Crypto's attempts to mitigate financial risks in developing economies are proving ineffective, yet a consortium of central bankers spearheaded by Mexico and Colombia has asserted that the solution lies in implementing regulatory measures rather than an outright prohibition. This viewpoint was articulated on Tuesday.

Emerging economies have become favored destinations for individuals venturing into the realm of cryptocurrencies. The allure lies in the instability of their fiat currencies and the limited availability of banking services, which drives the search for alternatives to conventional financial systems. According to statistics from Chainalysis, a mere two out of the top 20 nations with the highest cryptocurrency adoption originate from developed economies. The majority of these top spots are occupied by countries such as Vietnam, Brazil, and India.

However, pledges to mitigate the effects of inflation or provide an affordable payment alternative are merely components of crypto's “illusory appeal,” as outlined in the research. Despite its popularity for international fund transfers, cryptocurrency can also lead to “large and sudden changes in the flow of capital,” cautions the report – a financial stability concern that typically raises caution among central bankers.

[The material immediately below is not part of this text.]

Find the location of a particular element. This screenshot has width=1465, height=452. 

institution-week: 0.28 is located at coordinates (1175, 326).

“Cryptoassets have so far not reduced but rather amplified the financial risks in less developed economies,” the study, published by the Basel-based Bank for International Settlements (BIS), said, adding that regulating the sector would be preferable to a full ban, given the difficulties of enforcement and risks of curbing innovation.

“The technology could still be applied in various constructive ways,” the study said, adding that regulations will need to “channel innovation into such socially useful directions.”

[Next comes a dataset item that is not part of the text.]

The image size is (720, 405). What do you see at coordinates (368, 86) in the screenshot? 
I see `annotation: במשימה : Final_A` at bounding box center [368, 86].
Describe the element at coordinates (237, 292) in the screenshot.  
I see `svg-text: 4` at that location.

The emergence of crypto-backed exchange-traded funds (ETFs) has the potential to amplify risks by enabling a broader demographic, including those lacking specialized financial expertise, to participate in the market, according to the report. Notably, in June, BlackRock, the largest asset manager globally, submitted an application to launch a BTC-based ETF tied to the current price of bitcoin in the United States.

The doubt exhibited by international institutions towards cryptocurrencies is a well-established sentiment. In July, the BIS declared that cryptocurrencies cannot function as currency due to their "inherent flaws," and the United Nations' developmental division recommended that developing economies implement comprehensive regulations to mitigate risks to tax collection and monetary policy.

The report reaffirms the sentiments expressed by prominent figures from the United States and the International Monetary Fund. These individuals endorsed a strategy that prioritizes regulation over an outright ban, a stance that was also advocated during a recent G20 roundtable discussion.